Outre ce soutien financier, le gouvernement entend apporter un soutien règlementaire, alors qu'il est relevé, de manière moins amène cette fois, que les textes du quatrième paquet gaz adoptés par l'Union européenne le 13 juin 2024 "créent un cadre réglementaire général assez contraignant". En la matière, le gouvernement souligne également la nécessité "que la contribution de l'hydrogène bas-carbone soit reconnue au niveau européen à l'égal de celle de l'hydrogène renouvelable", en affirmant que "la France continuera de s'investir au niveau européen pour faire valoir ce point de vue". Une mission mi-travail herculéen, mi-rocher de Sisyphe (lire notre article du 14 février 2023).

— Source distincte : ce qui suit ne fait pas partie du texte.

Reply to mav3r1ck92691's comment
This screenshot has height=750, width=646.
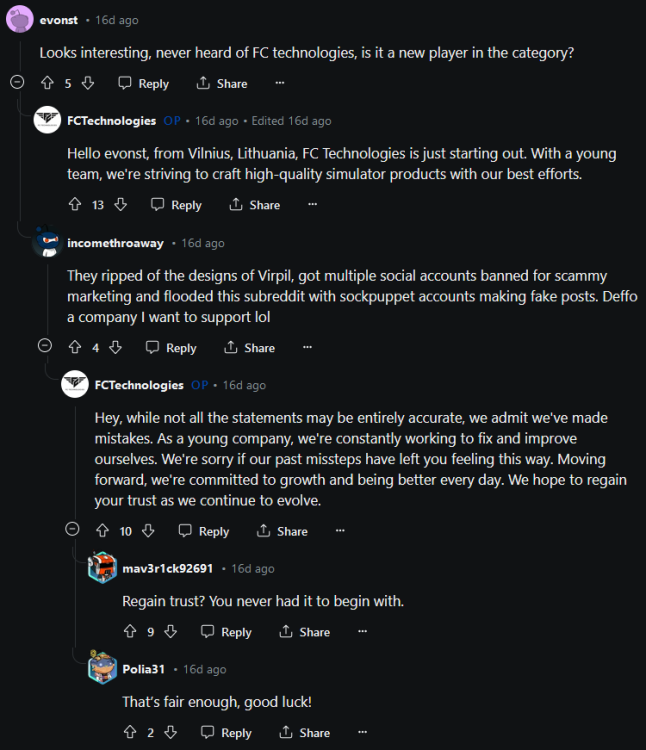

Une production au plus proche des consommateurs, particuliers exclus

Du fait de "l'absence d'un réseau hydrogène à grande échelle", la stratégie confirme également le fait que les sites de production "seront généralement dimensionnés en fonction des consommateurs de proximité", conformément aux prescriptions de la Commission de régulation de l'énergie (lire notre article du 25 septembre 2024). La production devrait ainsi continuer de "s'organiser entre des pôles de consommation 'centralisés' massifs (notamment les zones industrielles de Fos-sur-Mer, Dunkerque, Le Havre-Estuaire de la Seine, Vallée de la Chimie), des pôles 'semi-centralisés' autour des villes de taille moyenne ou des plateformes industrielles de plus petite taille et des pôles 'diffus', notamment sur le réseau autoroutier en application du règlement Afir". 

La stratégie réaffirme par ailleurs clairement qu'il n'est pas envisagé de desservir les particuliers. La France ne prévoit donc de "ne développer que des réseaux de transport", et non de distribution. "La priorité française en matière de développement du réseau hydrogène reste donc le déploiement d'infrastructures au sein de hubs d'hydrogène", "connectant producteurs et consommateurs, et leur connexion aux infrastructures de stockage" (soit 500 km de canalisation à court terme dans les zones industrielles précédemment évoquées). 

Nécessité d'un stockage "massif"

Ces infrastructures de stockage seront d'autant plus nécessaires que "le développement de l'hydrogène produit par électrolyse conduit à une augmentation de la demande d'électricité et pourrait avoir un impact notable sur la pointe de consommation". Afin d'éviter des situations de black-out, les nécessaires effacements ponctuels des électrolyseurs nécessiteront ainsi "à moyen terme l'accès à des stockages massifs d'hydrogène, en cavités salines, en plus des stockages de surface". Les principaux sites potentiels identifiés se situent à proximité des hubs de Fos-sur-Mer et de la Vallée de la chimie. 

"En se fixant un objectif de production réaliste de 4,5 GW d’ici 2030, et en adossant à cet objectif des subventions et un mécanisme de soutien à la production d’hydrogène bas carbone et renouvelable, l’État se dote des outils à la hauteur de ses ambitions", a salué sans tarder le PDG de Lhyfe, producteur d'hydrogène vert et renouvelable.